Material provided →
———

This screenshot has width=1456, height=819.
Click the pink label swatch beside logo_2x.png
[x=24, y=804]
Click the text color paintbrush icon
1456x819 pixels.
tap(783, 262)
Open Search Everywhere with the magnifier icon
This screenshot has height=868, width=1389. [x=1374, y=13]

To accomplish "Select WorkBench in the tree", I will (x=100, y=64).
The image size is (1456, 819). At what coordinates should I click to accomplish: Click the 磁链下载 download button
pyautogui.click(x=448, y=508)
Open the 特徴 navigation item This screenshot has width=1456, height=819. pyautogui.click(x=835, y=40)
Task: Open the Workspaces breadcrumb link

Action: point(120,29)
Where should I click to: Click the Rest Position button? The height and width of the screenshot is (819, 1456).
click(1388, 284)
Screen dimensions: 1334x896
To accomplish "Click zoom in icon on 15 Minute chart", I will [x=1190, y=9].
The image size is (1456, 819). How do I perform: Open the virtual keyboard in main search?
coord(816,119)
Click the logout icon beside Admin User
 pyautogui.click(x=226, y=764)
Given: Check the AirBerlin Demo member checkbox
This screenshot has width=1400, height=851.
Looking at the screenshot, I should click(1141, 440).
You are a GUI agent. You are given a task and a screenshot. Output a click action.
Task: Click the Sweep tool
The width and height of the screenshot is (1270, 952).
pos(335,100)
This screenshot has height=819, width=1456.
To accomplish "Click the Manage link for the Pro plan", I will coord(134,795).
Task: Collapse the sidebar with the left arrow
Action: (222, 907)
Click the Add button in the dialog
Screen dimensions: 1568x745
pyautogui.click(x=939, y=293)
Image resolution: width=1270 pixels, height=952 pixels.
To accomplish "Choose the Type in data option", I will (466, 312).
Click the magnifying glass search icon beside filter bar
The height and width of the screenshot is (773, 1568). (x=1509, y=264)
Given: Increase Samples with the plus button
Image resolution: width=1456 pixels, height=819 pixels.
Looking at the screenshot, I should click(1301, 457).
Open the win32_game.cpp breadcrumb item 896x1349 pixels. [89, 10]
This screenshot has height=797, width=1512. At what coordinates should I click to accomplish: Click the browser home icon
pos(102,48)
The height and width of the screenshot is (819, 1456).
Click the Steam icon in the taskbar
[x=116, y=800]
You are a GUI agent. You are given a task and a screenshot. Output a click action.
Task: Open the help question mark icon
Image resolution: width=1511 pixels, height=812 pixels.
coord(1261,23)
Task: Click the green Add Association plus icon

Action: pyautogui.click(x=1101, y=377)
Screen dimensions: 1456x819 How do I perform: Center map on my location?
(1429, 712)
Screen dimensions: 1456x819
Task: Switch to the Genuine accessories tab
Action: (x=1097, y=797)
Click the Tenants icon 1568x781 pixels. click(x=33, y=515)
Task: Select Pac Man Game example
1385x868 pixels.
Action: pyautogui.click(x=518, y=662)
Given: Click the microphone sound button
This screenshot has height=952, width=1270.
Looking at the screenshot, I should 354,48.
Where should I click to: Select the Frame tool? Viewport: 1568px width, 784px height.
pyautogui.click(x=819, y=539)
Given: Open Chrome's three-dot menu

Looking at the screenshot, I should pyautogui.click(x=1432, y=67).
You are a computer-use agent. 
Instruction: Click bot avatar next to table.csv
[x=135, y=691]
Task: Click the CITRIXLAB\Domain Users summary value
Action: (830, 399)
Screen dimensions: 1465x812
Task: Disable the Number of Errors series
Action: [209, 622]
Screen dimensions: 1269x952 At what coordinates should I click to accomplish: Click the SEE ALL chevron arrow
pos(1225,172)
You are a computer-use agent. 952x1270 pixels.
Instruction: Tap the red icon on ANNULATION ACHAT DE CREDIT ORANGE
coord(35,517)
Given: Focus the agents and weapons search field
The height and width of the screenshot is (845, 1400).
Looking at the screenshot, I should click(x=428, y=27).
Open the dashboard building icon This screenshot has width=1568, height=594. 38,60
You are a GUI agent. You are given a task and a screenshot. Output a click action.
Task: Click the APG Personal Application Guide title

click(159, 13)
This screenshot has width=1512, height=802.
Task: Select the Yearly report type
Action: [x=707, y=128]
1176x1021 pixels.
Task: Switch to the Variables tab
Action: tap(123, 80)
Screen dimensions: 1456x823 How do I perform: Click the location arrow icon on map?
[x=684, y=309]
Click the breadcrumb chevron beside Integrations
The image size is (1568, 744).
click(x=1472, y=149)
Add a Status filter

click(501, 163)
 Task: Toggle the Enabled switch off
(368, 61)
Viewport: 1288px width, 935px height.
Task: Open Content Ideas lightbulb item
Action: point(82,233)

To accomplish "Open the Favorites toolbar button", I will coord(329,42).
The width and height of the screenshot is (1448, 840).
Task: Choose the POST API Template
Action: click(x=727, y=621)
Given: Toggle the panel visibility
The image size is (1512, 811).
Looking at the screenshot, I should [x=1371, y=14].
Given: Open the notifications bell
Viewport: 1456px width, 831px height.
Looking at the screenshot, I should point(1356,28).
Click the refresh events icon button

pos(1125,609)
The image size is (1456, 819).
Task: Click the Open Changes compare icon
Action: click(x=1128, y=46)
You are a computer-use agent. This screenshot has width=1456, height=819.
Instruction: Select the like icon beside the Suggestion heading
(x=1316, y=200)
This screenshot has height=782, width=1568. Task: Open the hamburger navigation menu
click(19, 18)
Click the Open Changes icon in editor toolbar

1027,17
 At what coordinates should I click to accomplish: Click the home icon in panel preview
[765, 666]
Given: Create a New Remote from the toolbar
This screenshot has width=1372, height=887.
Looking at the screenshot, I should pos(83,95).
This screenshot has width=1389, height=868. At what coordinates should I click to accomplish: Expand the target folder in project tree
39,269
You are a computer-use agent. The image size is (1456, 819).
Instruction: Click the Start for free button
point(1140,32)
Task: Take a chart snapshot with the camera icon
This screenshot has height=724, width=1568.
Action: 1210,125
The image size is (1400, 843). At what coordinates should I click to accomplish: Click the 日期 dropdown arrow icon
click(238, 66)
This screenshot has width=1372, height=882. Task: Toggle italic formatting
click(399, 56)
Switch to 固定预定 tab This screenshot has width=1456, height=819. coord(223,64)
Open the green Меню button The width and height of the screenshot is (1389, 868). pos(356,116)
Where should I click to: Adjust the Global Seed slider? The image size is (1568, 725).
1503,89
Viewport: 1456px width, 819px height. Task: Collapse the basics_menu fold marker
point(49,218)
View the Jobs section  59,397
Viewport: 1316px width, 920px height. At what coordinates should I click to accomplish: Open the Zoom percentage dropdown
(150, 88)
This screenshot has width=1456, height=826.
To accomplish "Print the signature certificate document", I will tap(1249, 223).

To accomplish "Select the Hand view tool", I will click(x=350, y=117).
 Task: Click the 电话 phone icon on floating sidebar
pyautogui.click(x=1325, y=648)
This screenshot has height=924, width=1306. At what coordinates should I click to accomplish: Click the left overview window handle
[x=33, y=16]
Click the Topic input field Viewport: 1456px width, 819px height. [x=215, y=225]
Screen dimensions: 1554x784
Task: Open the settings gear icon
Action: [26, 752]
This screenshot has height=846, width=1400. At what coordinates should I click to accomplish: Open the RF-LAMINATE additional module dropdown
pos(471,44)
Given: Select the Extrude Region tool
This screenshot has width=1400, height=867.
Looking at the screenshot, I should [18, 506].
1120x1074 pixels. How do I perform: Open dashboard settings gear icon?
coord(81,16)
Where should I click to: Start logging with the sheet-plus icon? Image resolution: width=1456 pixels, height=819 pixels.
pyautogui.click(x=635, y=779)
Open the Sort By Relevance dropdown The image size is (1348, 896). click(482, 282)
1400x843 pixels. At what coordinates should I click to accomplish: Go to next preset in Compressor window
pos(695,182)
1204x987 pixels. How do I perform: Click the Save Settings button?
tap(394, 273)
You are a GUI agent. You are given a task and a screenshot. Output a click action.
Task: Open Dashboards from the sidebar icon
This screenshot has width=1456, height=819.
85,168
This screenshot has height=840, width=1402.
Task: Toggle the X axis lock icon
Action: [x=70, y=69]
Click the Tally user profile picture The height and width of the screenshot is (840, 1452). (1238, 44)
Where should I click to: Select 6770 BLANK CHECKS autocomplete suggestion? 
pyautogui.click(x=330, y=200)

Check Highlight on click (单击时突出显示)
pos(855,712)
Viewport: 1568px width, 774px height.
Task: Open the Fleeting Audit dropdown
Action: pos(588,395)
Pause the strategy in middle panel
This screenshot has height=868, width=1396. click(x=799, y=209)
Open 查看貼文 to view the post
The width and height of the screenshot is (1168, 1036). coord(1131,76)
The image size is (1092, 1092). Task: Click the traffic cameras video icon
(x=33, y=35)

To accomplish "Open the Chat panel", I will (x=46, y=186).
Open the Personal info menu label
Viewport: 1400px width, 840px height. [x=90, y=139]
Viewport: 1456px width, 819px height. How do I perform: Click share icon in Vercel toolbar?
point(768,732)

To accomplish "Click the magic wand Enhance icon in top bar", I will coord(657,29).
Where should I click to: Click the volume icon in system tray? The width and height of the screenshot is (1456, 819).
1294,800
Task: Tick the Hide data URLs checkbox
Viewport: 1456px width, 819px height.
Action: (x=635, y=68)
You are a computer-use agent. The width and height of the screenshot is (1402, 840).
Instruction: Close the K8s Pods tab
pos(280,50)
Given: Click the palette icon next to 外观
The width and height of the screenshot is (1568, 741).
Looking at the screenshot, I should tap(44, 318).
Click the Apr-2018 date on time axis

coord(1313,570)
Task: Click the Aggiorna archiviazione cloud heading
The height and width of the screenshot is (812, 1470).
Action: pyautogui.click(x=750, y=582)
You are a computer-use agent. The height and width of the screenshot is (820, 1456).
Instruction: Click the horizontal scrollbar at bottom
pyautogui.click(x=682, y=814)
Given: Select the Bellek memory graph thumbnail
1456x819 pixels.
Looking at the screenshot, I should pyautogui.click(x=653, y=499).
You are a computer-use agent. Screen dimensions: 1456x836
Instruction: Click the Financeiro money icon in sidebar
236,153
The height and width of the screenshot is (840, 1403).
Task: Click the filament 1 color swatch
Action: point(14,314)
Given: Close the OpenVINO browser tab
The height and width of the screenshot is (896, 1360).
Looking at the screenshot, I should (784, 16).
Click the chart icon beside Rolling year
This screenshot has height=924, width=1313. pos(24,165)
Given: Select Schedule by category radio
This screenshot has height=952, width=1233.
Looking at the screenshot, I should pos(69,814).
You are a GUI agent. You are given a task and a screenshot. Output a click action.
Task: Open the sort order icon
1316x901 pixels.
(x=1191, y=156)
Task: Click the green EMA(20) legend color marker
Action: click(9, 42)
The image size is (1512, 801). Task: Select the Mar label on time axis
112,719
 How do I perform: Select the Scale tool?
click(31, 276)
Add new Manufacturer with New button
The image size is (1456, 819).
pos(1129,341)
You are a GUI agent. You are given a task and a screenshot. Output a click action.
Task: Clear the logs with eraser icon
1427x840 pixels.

———

Problem → Take the lines from the first line of the listing to the line containing "Given: Check the". Please print them exactly, ends included, with nothing else.

Solution for this problem →
This screenshot has width=1456, height=819.
Click the pink label swatch beside logo_2x.png
[x=24, y=804]
Click the text color paintbrush icon
1456x819 pixels.
tap(783, 262)
Open Search Everywhere with the magnifier icon
This screenshot has height=868, width=1389. [x=1374, y=13]

To accomplish "Select WorkBench in the tree", I will (x=100, y=64).
The image size is (1456, 819). At what coordinates should I click to accomplish: Click the 磁链下载 download button
pyautogui.click(x=448, y=508)
Open the 特徴 navigation item This screenshot has width=1456, height=819. pyautogui.click(x=835, y=40)
Task: Open the Workspaces breadcrumb link

Action: point(120,29)
Where should I click to: Click the Rest Position button? The height and width of the screenshot is (819, 1456).
click(1388, 284)
Screen dimensions: 1334x896
To accomplish "Click zoom in icon on 15 Minute chart", I will [x=1190, y=9].
The image size is (1456, 819). How do I perform: Open the virtual keyboard in main search?
coord(816,119)
Click the logout icon beside Admin User
 pyautogui.click(x=226, y=764)
Given: Check the AirBerlin Demo member checkbox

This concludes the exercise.